Work item. Output every line of the listing below verbatim, leaving out the pictures.

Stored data

┌────────

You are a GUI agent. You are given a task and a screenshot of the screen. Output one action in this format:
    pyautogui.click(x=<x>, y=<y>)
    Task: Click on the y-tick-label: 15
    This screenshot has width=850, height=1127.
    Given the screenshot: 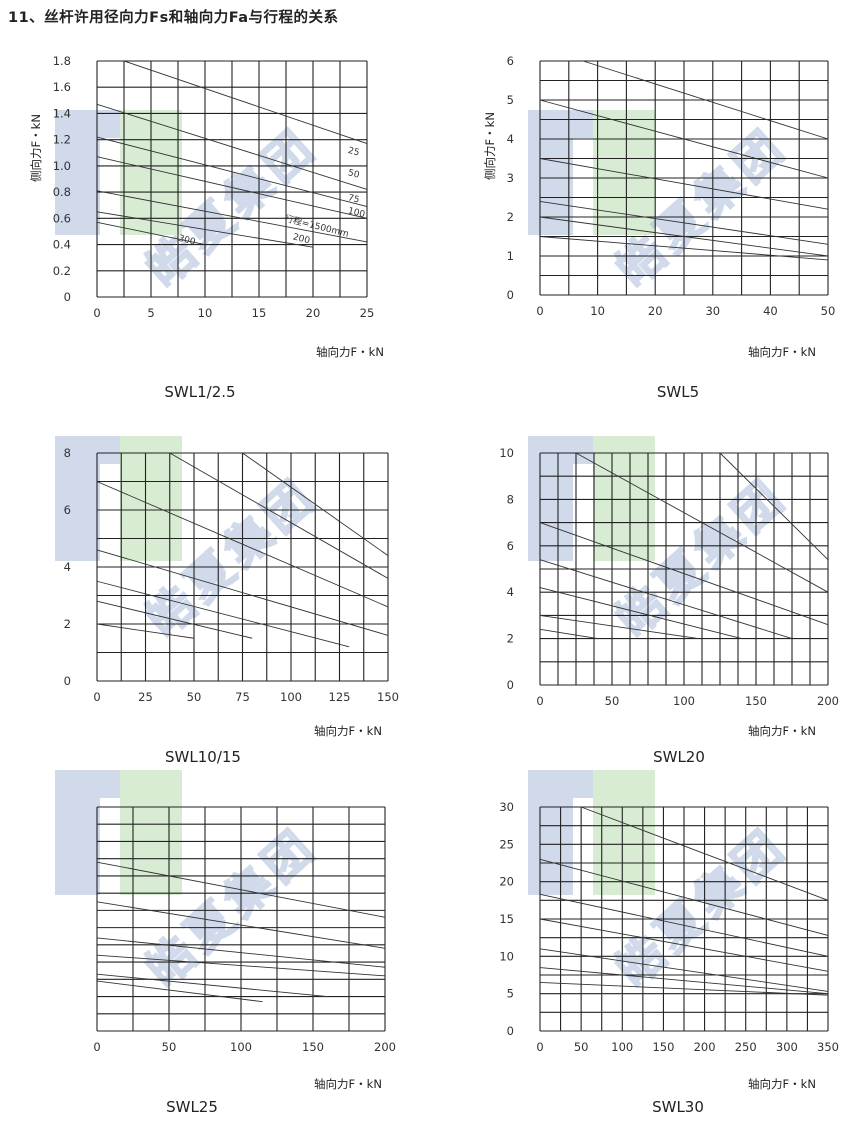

└────────

Answer for the task.
You are a GUI agent. You are given a task and a screenshot of the screen. Output one action in this format:
    pyautogui.click(x=<x>, y=<y>)
    Task: Click on the y-tick-label: 15
    This screenshot has width=850, height=1127.
    Given the screenshot: 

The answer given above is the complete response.